Whatever phase you are going through will pass. Like Prince Ea hinted, "You are the sky, no matter how blacken you out, like everything, they will come and will go."

Click to watch inspiring video.

If that was cmforting, let me give some harsh truth. As long as we are in this world, we will never run out of having problems and challenges, there will be moments of rest but don't plan to experience a stress-free lifem it is best we get used to this fact. But whatever we encounter, we have been engineered to overcome. Back to my depression story, When I at last submitted my project in late and I sat on the corridor of my department, apprehensive with fear and negative thoughts that some of my papers will not be okay and I will repeat the session, a comforting thought popped up. Like from that movie 'Inside Out'. This thought was from the past, I had just written JAMB and was very confident I will nail it cuz I prepared hard. But before the results came out I lost my JAMB slip which had my ID no. I couldn't remember my number fully and I was having troubling logging in online to check my scores. While others were checking, I couldn't.
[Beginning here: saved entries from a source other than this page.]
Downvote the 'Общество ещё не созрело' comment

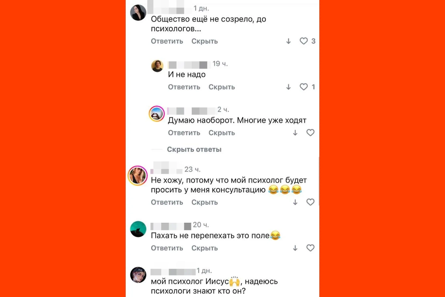click(289, 41)
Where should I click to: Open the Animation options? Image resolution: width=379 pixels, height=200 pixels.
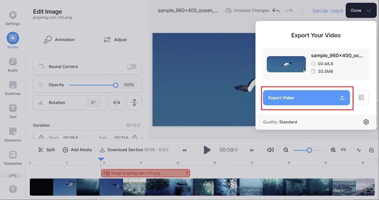pos(59,39)
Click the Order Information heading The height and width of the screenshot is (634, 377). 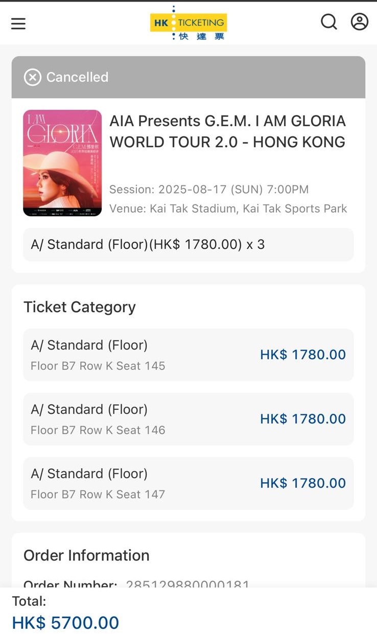click(86, 555)
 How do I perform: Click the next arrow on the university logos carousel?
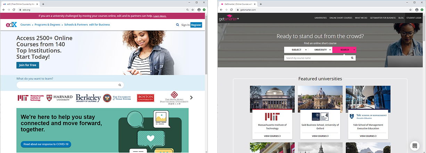click(191, 98)
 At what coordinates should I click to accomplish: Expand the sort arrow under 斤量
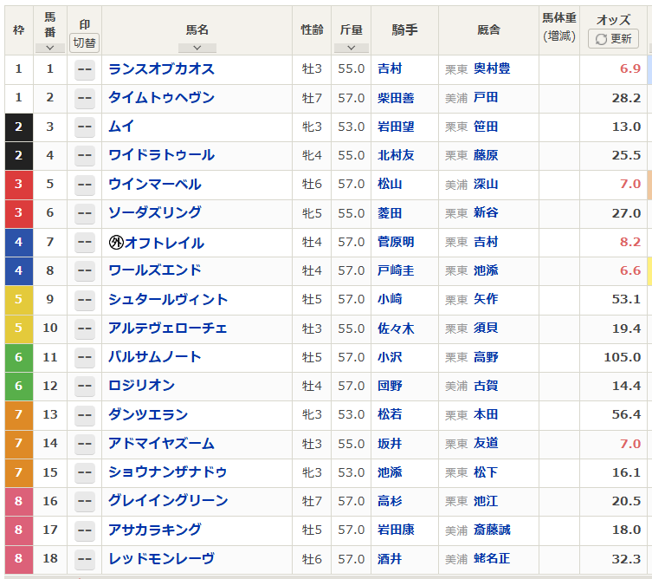(x=351, y=48)
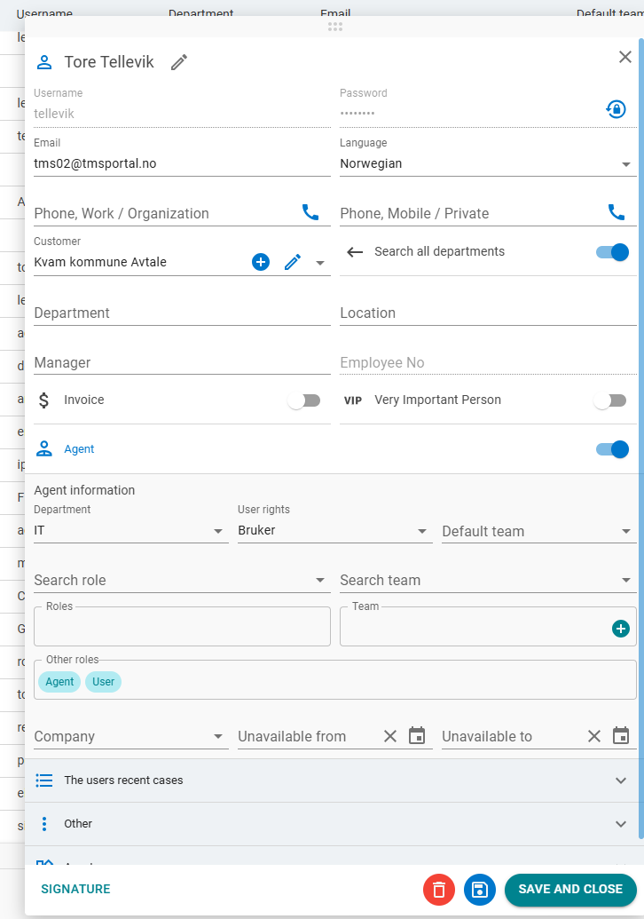Click the SIGNATURE link
Screen dimensions: 644x919
pyautogui.click(x=75, y=889)
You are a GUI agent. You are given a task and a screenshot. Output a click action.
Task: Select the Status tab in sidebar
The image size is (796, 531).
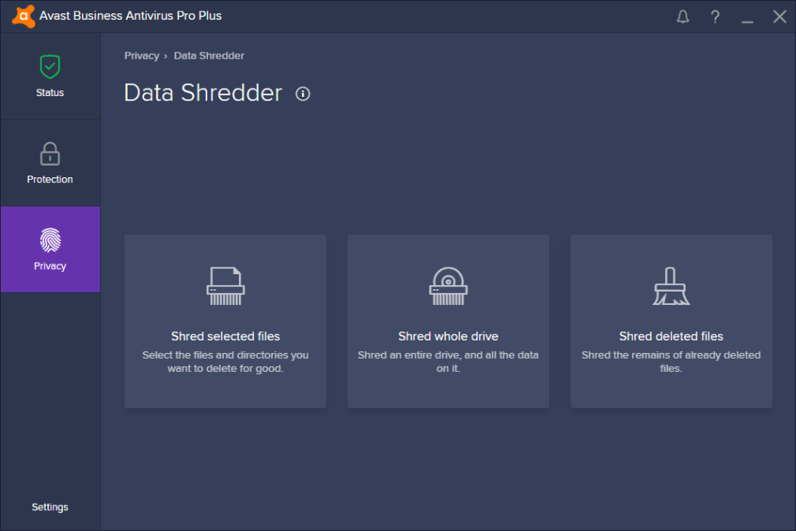point(50,79)

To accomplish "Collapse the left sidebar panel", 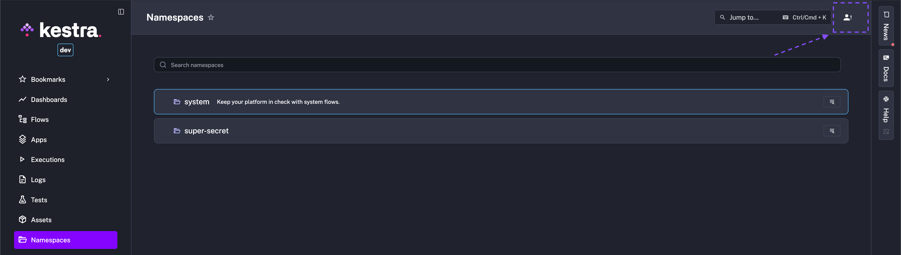I will [x=121, y=12].
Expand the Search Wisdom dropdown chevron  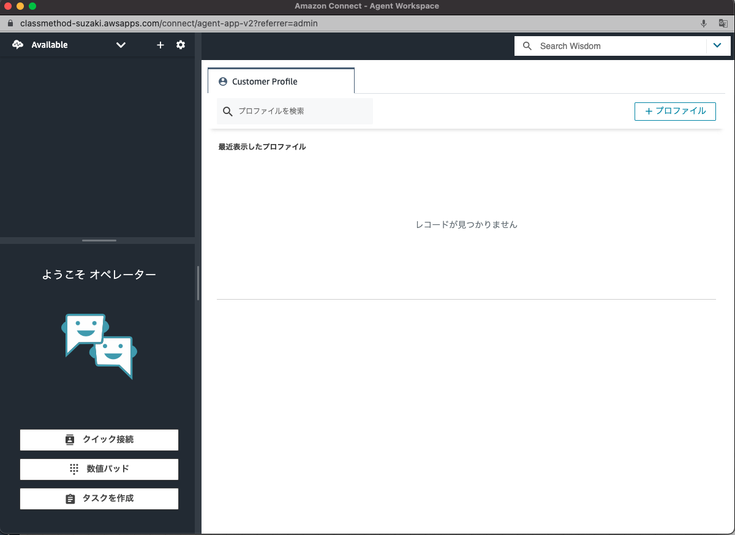pyautogui.click(x=718, y=45)
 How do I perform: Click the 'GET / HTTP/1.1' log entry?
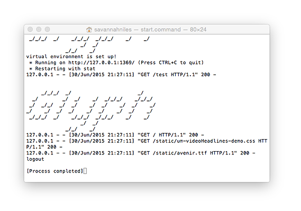coord(115,135)
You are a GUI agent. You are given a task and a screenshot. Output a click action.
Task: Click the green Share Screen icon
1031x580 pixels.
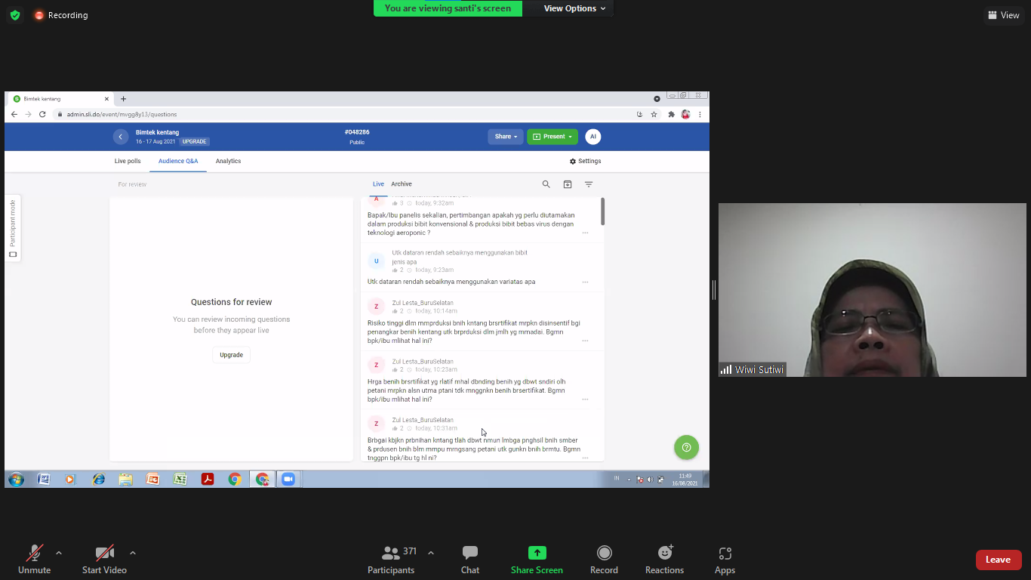537,553
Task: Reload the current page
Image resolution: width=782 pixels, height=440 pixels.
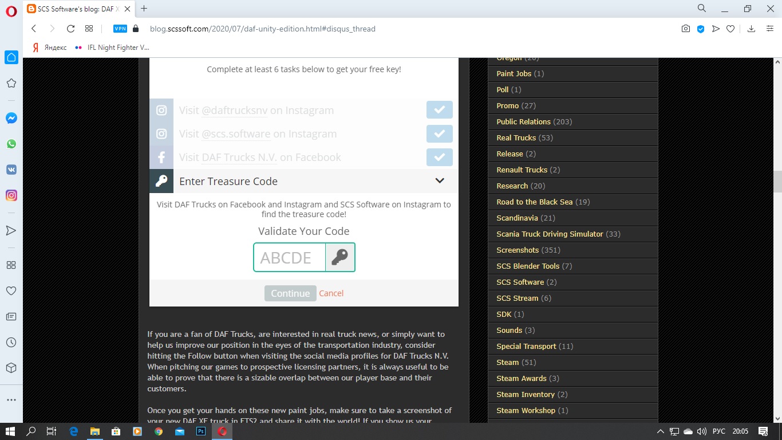Action: pyautogui.click(x=70, y=29)
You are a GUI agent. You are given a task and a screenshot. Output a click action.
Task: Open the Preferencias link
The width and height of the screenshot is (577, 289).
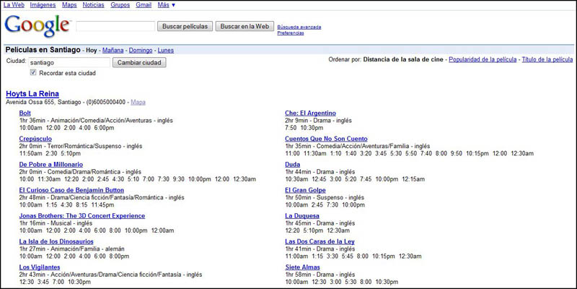tap(290, 33)
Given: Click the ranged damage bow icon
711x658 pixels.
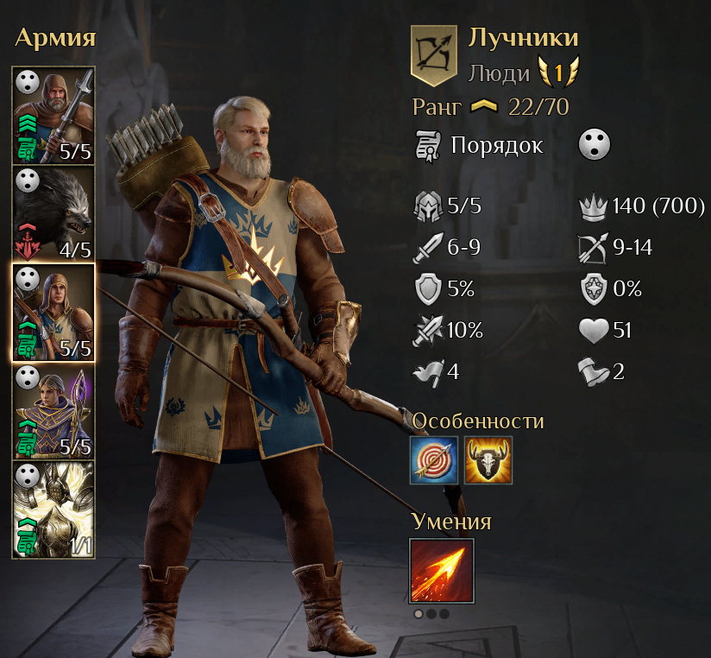Looking at the screenshot, I should tap(593, 248).
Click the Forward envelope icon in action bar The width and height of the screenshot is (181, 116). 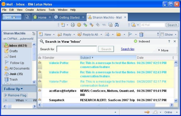tap(107, 35)
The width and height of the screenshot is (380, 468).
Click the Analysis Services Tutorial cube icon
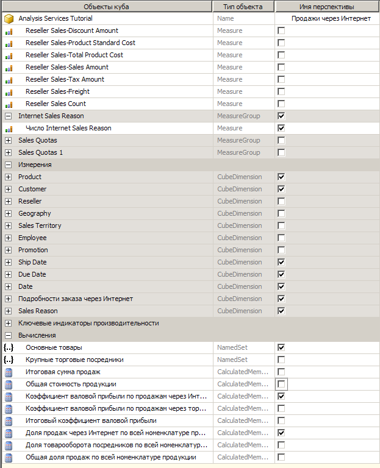(9, 18)
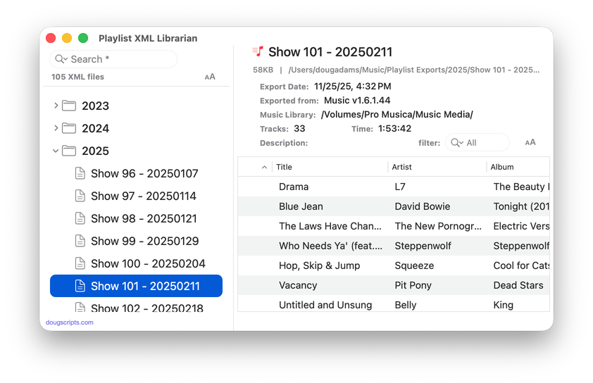Click the filter All input field
The image size is (593, 383).
tap(486, 142)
I guess my dad's patience ran out and he said something like I had failed the exam and have come with the lie of losing my slip. Lord, I cried like a girl in my room cuz I know the effort I put in. I felt God and everyone was against me. I even thought of jumping from the first floor to end it all but thank God I didn't. To cut the story short, a couple of days later, with the help of my cousin, I got to see my JAMB score of 252 and that's how I got into the University of Ibadan. On reflecting upon that, my face forced a small smile. And I knew, I would get out of this one too. And I did. So if there are challenges you are facing, you'd break through them and face bigger ones tomorrow.

PRAY

Personally, I have discovered that I suffered depression most when I was far away from God. Let's face it, no matter how powerful we are, we are still limited and we will always need God. Problems may not get solved outrightly but God guarantees peace in the midst of life storm.